Rather than receiving solutions, educators stepped into the role of problem-solvers. They questioned assumptions, tested ideas, and experienced firsthand what it feels like to learn through authentic inquiry.

Working in groups, they then mapped the careers connected to that single challenge. Across cohorts, they identified 12+ career pathways per classroom: ecologists, hydrologists, engineers, microbiologists, parks and wildlife officers, data analysts, aquatic biologists, farmers, city planners, and more, all emerging from one well-framed local problem.
That’s not a career fair. It’s what happens when learning starts with something real.
And we know it worked, because they measured it.
During PBL activities, educators monitored their own cognitive shifts in real time, noting when they moved between problem-solving and 21st-century skills like collaboration, systems thinking, and communication. On average, they were switching 2.4 times per minute. A mental gear change every 30 seconds.
When a facilitator noted that level of engagement puts PBL in competition with TikTok, the room laughed, and then got quiet. Not because TikTok is the benchmark. But because that kind of sustained, active cognition is exactly what we're trying to create for students, and most of us rarely stop to measure whether we're actually achieving it.
As D51 has rural schools and limited time, a thought partner to support grade-level teams and STEM coaches in building STEM PBL units is essential. AI was woven throughout the day in the same spirit, not as a standalone topic, but as a tool embedded in the work.

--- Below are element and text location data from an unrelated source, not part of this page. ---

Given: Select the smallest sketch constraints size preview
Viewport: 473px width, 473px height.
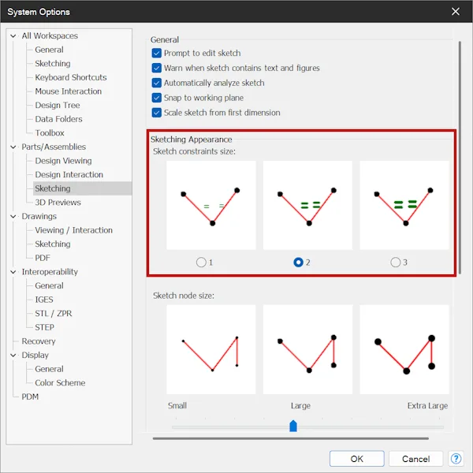Looking at the screenshot, I should 210,205.
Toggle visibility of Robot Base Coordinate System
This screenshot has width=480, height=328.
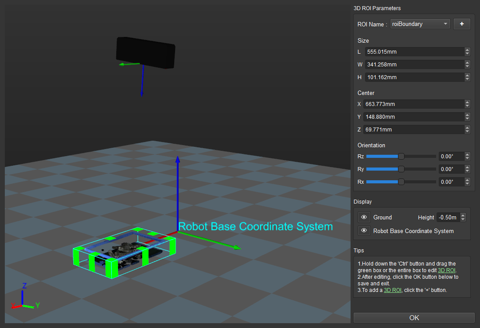coord(364,230)
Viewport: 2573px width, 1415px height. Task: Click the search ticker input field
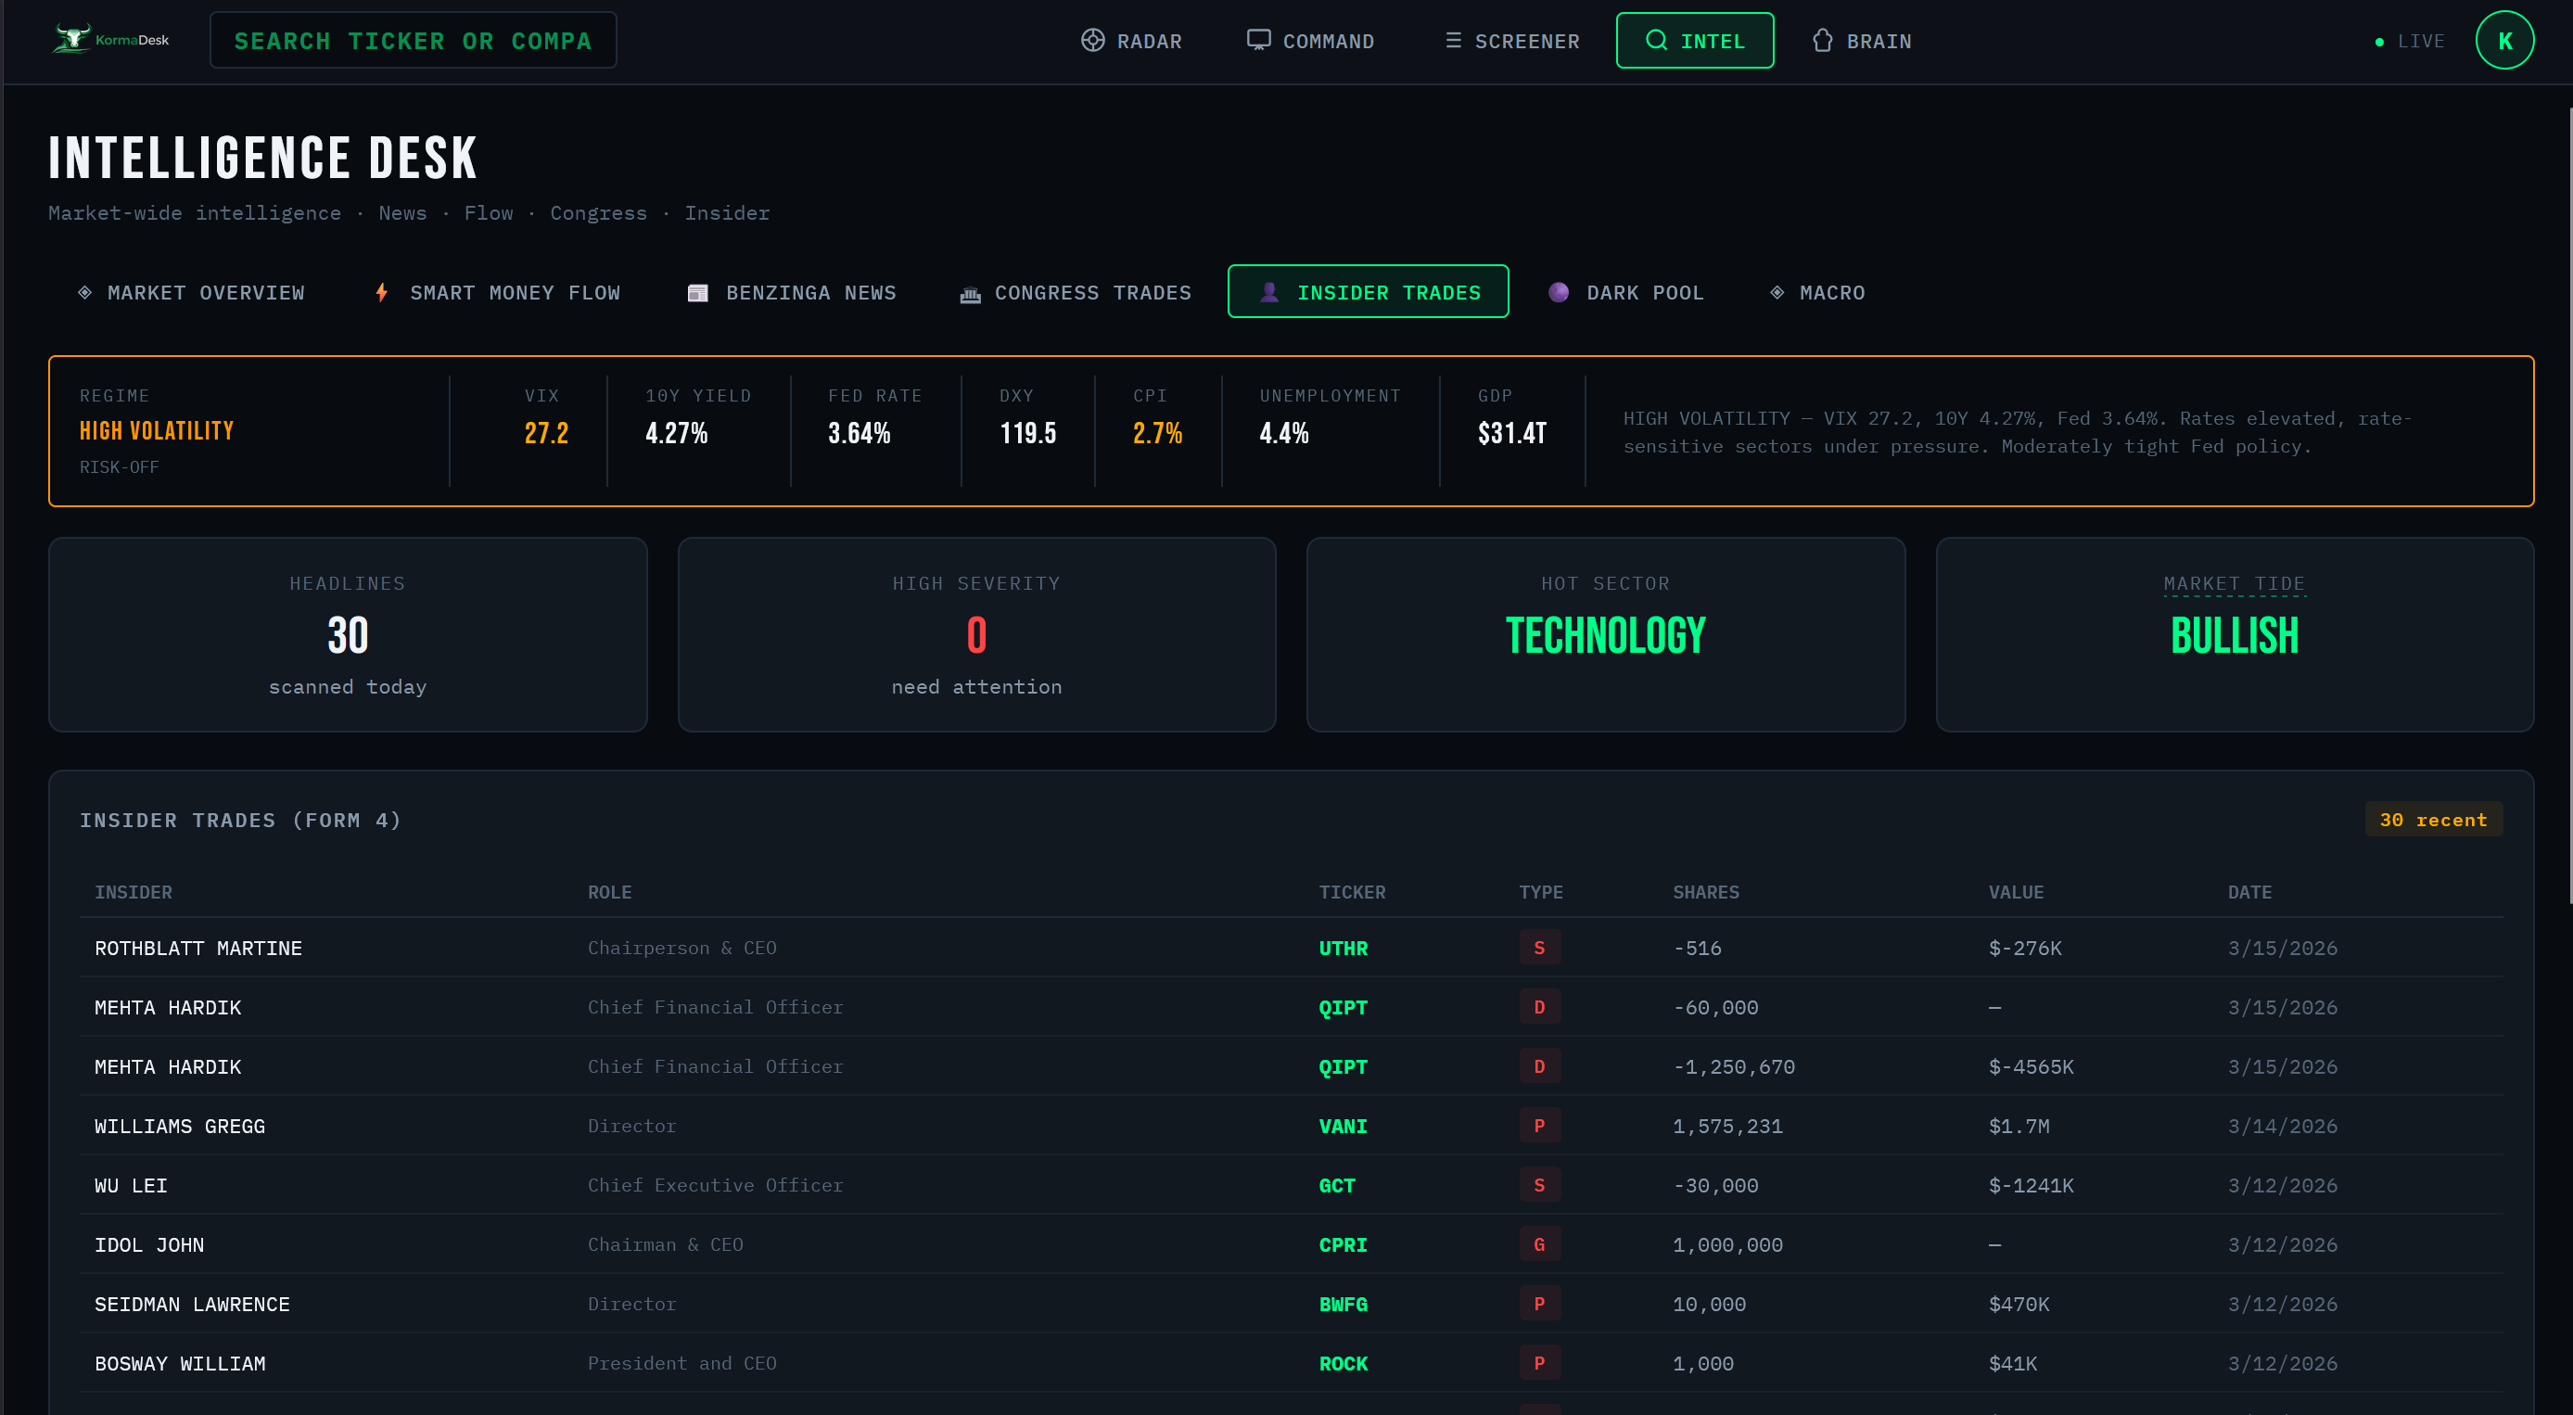(x=413, y=40)
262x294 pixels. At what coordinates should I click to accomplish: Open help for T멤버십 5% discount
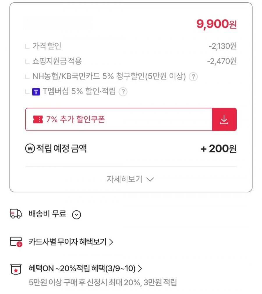pyautogui.click(x=123, y=92)
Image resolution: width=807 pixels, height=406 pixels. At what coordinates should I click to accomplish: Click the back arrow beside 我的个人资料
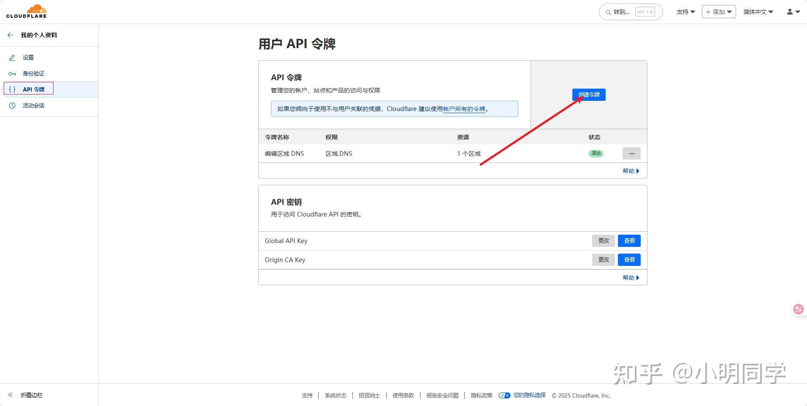pyautogui.click(x=10, y=35)
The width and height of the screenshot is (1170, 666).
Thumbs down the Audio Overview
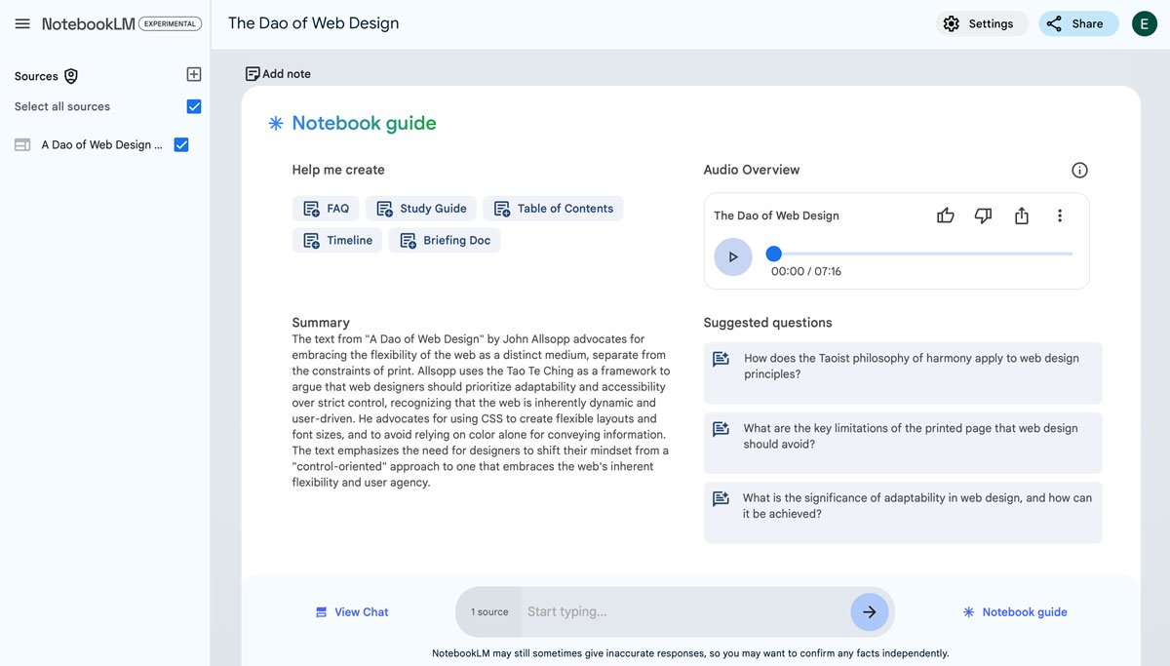(983, 215)
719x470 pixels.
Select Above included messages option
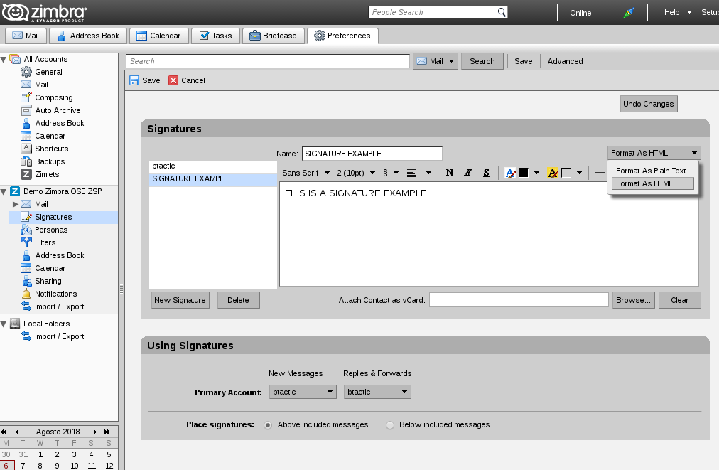pos(268,425)
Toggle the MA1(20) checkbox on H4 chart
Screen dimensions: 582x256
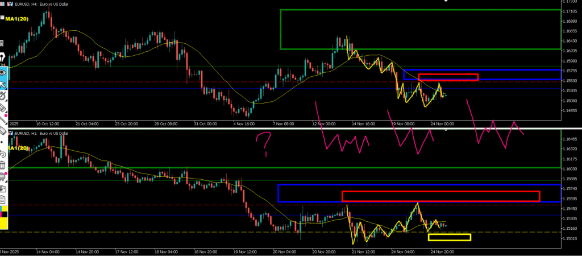3,19
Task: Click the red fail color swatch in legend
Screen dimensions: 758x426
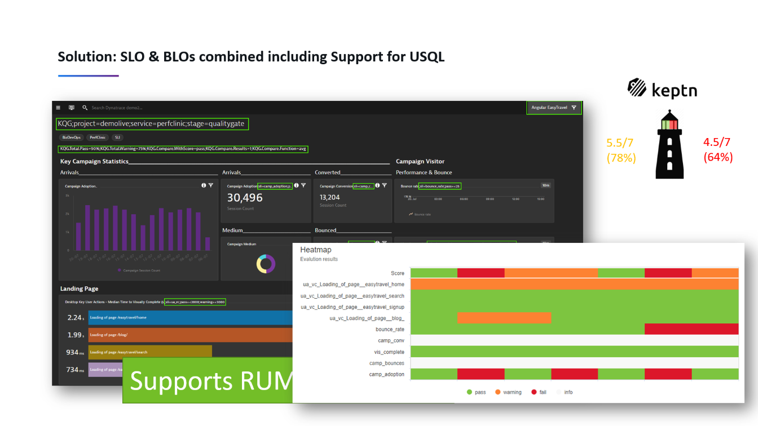Action: (535, 392)
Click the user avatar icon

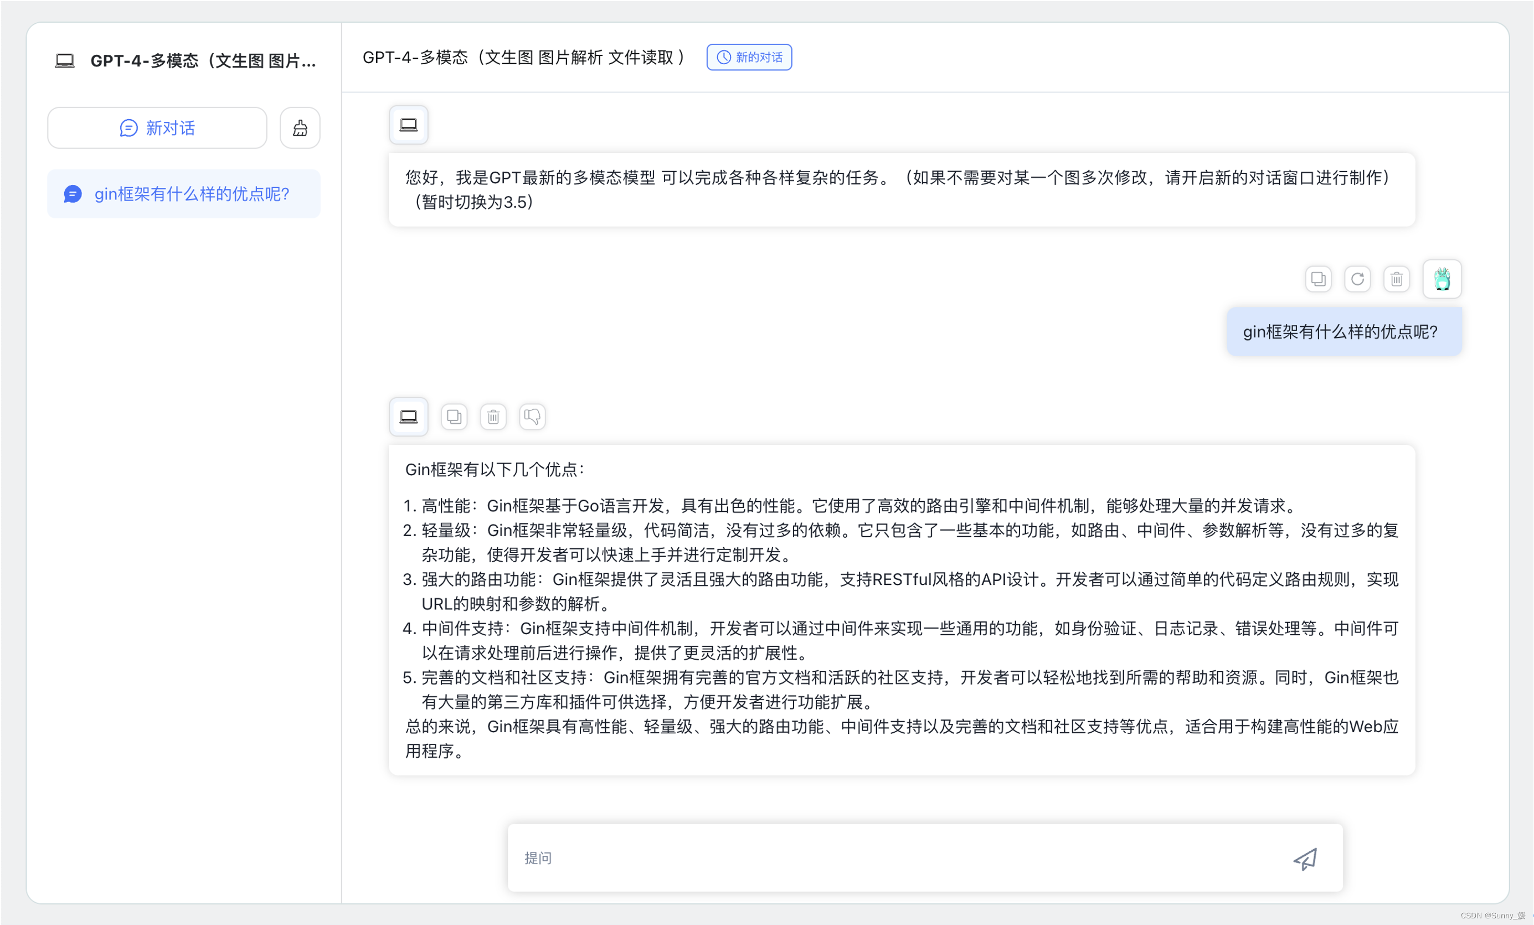(x=1442, y=279)
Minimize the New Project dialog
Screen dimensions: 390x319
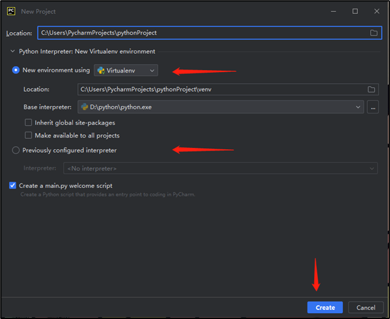click(x=334, y=11)
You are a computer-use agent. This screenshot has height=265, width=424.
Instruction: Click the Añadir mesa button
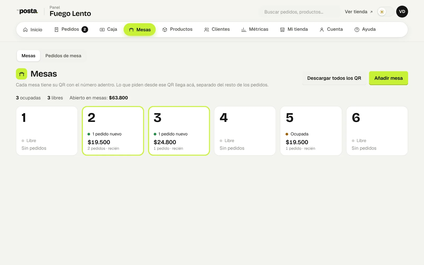point(388,78)
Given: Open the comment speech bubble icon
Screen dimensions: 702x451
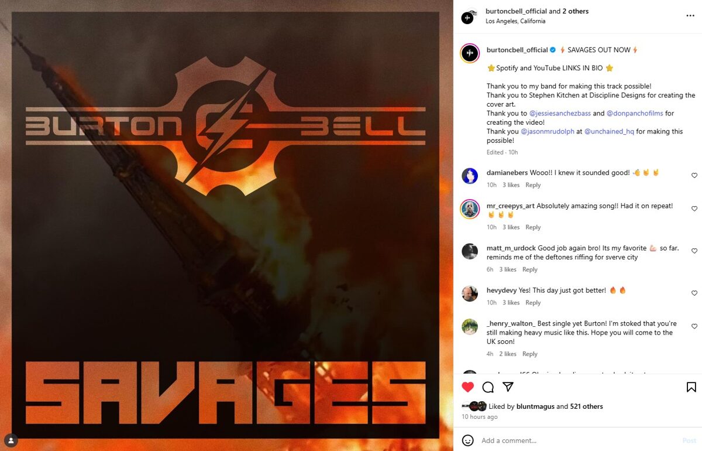Looking at the screenshot, I should tap(488, 387).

Educators explored prompting strategies, used AI as a planning thought partner, and experienced a hyperlocal interactive learning tool built around the zebra mussel challenge facing Western Colorado waterways. The experience incorporated concepts such as exponential growth, Colorado Parks and Wildlife stewardship messaging, and the role of outdoor recreation in preventing the spread of invasive species, demonstrating how AI can help transform local issues into engaging, standards-aligned learning experiences.

Then they built their own. In under 30 minutes, teachers used vibe coding tools to prototype interactive learning experiences rooted in their own communities. Real outputs that are usable in classrooms, built by people who had never written a line of code.
The through line was the same as the zebra mussel problem: make it local, make it real, and watch what people are capable of.
At the end of the day, educators were asked to put their "why" into words. No prompts or multiple choice. Just what they believed, after a day of living it.
"We do PBL to engage kids in learning and building their identities as problem solvers, advocates, and people who enact change in the world."
"We do PBL so that kids use their brains and fuel their hearts."
"We do PBL because it offers students opportunities to show strength in many different areas and to develop important life skills."
That kind of clarity doesn't come from a slide deck, it comes from experience. From being the learner, not just the teacher of the thing. When educators experience PBL themselves, they don't just understand it better. They own it. And that ownership is exactly what carries back into classrooms, into lesson plans, and eventually into the students who need it most.
When educators experience the power of authentic learning for themselves, they don't just bring back new strategies, they bring back a new vision of what's possible for every student they teach.